Leaving the oily smell of the dark oak vestment cases and making his way across floors worn uneven by generations of student feet, he left the sacristy and entered the place of worship. Passing alongside the altar area, he went behind the long choir where the student body members faced each another across the central aisle and then turned to walk between the shallow nave where visitors sat (called “the court of the gentiles”) and the back of the stalls facing the altar. That row of stalls seated the faculty, who maintained their surveillance to ensure that all was done “decently and in order.”
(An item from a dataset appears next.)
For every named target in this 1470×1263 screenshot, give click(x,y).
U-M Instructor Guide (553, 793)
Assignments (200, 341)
Reverencing the altar, he settled on his knees in the Sub-dean’s stall, assuring himself by a quick check that his Prayer Book, hymnal, and psalter were marked at the proper places. Then he buried his head in his hands, using the “shampoo position” favored by many Anglicans as the appropriate posture for addressing their God. The act of vesting had helped release him from the wandering and repetitious discussions of the afternoon’s faculty meeting, so his devotions now were not so much explicit instructions to the Deity as returning awareness of the Presence in which he and all creatures always dwell.
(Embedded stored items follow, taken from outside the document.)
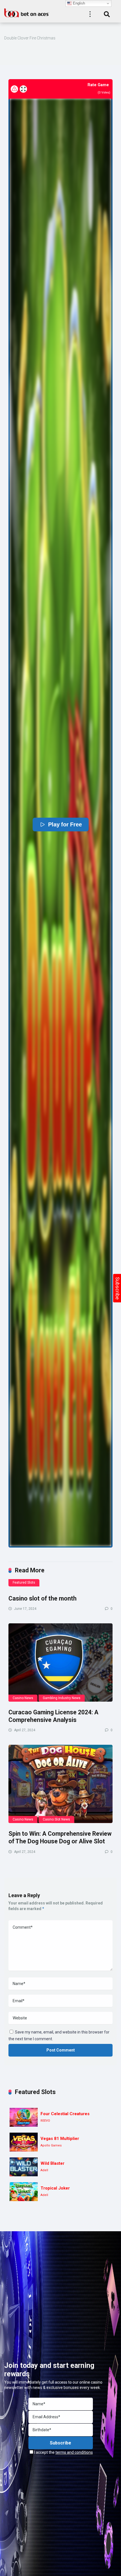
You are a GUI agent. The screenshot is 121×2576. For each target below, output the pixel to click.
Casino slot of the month (42, 1598)
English (78, 3)
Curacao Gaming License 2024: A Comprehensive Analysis (53, 1716)
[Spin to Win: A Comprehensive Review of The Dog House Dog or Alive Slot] (60, 1784)
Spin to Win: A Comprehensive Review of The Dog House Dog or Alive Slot (59, 1837)
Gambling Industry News (61, 1698)
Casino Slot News (56, 1819)
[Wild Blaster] (24, 2166)
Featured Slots (24, 1582)
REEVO (45, 2120)
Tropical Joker (55, 2188)
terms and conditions (74, 2452)
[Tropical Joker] (24, 2191)
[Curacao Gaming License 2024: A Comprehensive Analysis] (60, 1662)
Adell (44, 2170)
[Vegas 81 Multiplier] (24, 2142)
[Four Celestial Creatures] (24, 2117)
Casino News (23, 1698)
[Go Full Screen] (23, 89)
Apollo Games (51, 2145)
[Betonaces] (26, 12)
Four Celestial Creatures (65, 2113)
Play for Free (64, 824)
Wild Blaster (52, 2163)
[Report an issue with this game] (14, 89)
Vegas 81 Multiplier (60, 2138)
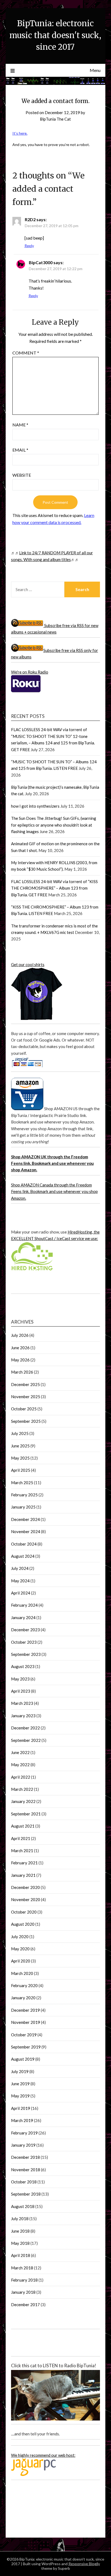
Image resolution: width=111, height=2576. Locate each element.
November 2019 (25, 2022)
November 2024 (25, 1531)
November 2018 (25, 2169)
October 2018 (24, 2181)
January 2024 (23, 1617)
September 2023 (26, 1654)
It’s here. (19, 133)
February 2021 (24, 1862)
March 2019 (22, 2120)
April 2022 (20, 1777)
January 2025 (23, 1506)
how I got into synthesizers (35, 806)
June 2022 (20, 1752)
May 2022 (20, 1764)
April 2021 (20, 1838)
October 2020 (24, 1911)
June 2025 (20, 1445)
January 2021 (23, 1875)
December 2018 (25, 2157)
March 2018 (22, 2267)
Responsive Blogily (84, 2563)
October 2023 (24, 1642)
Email (20, 449)
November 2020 (25, 1899)
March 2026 (22, 1372)
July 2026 (20, 1335)
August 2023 (22, 1666)
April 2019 (20, 2108)
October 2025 (24, 1408)
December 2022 (25, 1727)
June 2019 (20, 2083)
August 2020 (22, 1924)
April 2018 (20, 2255)
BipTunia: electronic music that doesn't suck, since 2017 (55, 35)
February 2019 (24, 2132)
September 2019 (26, 2046)
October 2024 (24, 1543)
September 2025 (26, 1421)
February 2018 (24, 2279)
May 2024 (20, 1580)
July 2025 (20, 1433)
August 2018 (22, 2206)
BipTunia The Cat (55, 119)
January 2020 (23, 1997)
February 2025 (24, 1494)
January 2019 (23, 2145)
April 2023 (20, 1691)
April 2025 (20, 1470)
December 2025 (25, 1384)
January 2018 (23, 2292)
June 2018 (20, 2231)
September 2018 (26, 2194)
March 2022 (22, 1789)
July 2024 (20, 1568)
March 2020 (22, 1973)
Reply (29, 245)
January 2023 (23, 1715)
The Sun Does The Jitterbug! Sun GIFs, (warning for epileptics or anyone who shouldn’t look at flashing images (53, 825)
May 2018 (20, 2243)
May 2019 (20, 2095)
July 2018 (20, 2218)
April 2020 (20, 1960)
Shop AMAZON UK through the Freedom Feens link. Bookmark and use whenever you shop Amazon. (52, 1163)
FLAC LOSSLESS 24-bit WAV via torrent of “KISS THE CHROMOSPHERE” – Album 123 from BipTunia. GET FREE (54, 888)
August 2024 (22, 1556)
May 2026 (20, 1359)
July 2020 (20, 1936)
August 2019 (22, 2059)
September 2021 (26, 1813)
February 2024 (24, 1605)
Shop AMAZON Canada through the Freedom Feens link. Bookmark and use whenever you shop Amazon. (54, 1191)
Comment (25, 352)
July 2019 (20, 2071)
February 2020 (24, 1985)
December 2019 (25, 2010)
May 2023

The student organist in the loft finally completed the prelude, a showy piece chiefly notable for its variations in volume and tempo. Bothwell’s recitation of the opening words of the evening office managed to restore the mood of recollection that had been blasted by the organ’s blare. After twenty-two years at Chase Clergy Training College (this archaic British designation being one of a number of his affectations that the founder had imposed on the institution), the Canon knew all the words of the Prayer Book’s sixteenth-century translation of the Psalms and the tones to which they were set. This knowledge freed him to relax in his seat while chanting with the community and at the same time safely glance around the chapel without endangering the flow of plainsong from his lips.
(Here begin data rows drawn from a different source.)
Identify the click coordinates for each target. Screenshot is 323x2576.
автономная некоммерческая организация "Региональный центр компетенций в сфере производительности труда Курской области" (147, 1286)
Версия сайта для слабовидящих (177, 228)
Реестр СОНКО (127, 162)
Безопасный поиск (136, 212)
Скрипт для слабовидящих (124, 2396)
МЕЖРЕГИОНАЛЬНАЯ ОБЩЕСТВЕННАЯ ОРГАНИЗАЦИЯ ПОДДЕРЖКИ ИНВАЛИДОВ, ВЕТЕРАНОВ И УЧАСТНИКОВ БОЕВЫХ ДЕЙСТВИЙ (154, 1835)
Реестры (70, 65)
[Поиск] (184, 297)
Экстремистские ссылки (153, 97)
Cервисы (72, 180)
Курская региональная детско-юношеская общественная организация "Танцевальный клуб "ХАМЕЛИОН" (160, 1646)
When in the 1830s Bishop Philander Chase became disgruntled with Kenyon and Bexley Hall, the college and seminary he had founded in Ohio, he had returned to his English friends to seek funds for erecting in the wilderness of Indiana yet another school for the prophets. This chapel was the first fruits of those efforts. In accord with the tastes of its ducal donor, the building was chaste Georgian. Large windows with rounded tops and clear glass panes let in what remained of the winter evening light, fading light that had its life prolonged and sustained for a moment longer by the white paint covering the wainscoting and the gated period pews that boxed in their inhabitants. Even the triple-decker pulpit of the period had been retained, as had also the tablets above the holy table setting forth the Ten Commandments, the Creed, and the Lord’s Prayer.
Large brass chandeliers with more arms than octopi held aloft candles, although they were now fake and wired. The only ripple in this serene pond of Georgian order was an immense brass sanctuary lamp that hung from the ceiling on a long chain, the gift of a turn-of-the-century patron who often raided Europe for pious objects with which to ornament and edify the seminary. The Gothic exuberance of both its design and devotional style was foreign in this locale of good taste and restraint, and the rest of the building seemed to hold aloof from it in a typically British response to a foreigner. Since the sacrament was not reserved at Chase anyway, the flickering light was frustrated in its efforts to pay tribute to the Eucharistic presence of Christ.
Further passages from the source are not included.